However, that’s rarefied air that demands a lot out of your wallet, and it’s not Samsung’s only Galaxy phone play. 

Samsung also offers up the Galaxy A series phones, which range all the way from the affordable-but-mediocre Galaxy A05s all the way up to the Galaxy A55, which we’ve already reviewed here.

The Galaxy A35 sits just below the A55 in Samsung’s pecking order, and that’s typically a story of compromises to make sure that the star of the range has the best features.

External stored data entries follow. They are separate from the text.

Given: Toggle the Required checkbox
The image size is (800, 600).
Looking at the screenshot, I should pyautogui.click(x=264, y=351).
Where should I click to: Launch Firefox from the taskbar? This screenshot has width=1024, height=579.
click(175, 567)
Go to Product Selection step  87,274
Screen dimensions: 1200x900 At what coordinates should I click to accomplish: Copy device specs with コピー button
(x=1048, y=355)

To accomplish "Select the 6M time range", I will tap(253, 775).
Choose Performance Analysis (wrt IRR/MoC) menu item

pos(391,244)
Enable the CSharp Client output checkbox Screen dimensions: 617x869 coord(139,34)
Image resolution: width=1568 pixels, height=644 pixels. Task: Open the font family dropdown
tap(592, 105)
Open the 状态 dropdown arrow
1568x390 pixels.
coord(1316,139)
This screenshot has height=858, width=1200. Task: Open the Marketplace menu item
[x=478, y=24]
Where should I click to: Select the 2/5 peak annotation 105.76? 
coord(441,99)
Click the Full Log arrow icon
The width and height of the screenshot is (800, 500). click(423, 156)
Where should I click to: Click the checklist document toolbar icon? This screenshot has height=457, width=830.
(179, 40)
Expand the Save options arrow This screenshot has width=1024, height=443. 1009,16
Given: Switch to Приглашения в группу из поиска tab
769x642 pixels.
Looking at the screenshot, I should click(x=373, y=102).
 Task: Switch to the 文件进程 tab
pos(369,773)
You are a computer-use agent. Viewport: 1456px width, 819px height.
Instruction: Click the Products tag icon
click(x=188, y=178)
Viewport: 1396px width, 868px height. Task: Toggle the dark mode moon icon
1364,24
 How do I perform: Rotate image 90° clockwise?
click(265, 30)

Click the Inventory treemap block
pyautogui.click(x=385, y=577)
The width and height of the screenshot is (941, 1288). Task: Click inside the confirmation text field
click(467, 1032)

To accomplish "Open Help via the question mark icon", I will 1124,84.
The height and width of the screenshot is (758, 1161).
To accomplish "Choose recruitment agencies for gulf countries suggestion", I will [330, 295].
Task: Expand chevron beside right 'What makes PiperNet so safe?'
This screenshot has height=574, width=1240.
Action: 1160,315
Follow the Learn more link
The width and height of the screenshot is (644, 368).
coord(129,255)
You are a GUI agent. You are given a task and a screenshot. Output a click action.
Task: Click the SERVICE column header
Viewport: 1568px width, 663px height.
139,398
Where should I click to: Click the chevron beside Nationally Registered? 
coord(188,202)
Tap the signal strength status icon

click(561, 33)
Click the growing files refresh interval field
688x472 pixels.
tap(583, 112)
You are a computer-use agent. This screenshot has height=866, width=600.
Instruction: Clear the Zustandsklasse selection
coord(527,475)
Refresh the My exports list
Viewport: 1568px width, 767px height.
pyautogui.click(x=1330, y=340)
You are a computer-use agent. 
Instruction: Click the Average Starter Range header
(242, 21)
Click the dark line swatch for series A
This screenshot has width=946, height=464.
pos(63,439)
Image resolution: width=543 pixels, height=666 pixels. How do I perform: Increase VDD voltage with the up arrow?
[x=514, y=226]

This is why if you’re in premium land, the Galaxy S24 Ultra has an S-Pen and the best Samsung cameras while the S24+ doesn’t. No S-Pens for A-series phones, but the same on-paper observations do apply between the Galaxy A35 relative to the A55, this is a balancing act that favours the A35 a lot more than you might expect.

Image: Alex Kidman

Looking Good (In its own way)

The Galaxy A35 shares much of Samsung’s design language for its layout, so it’s easily recognisable as a Galaxy Phone. Unlike the A55, however, you don’t quite get the “trying hard to look like an S24” metal aesthetic in play. 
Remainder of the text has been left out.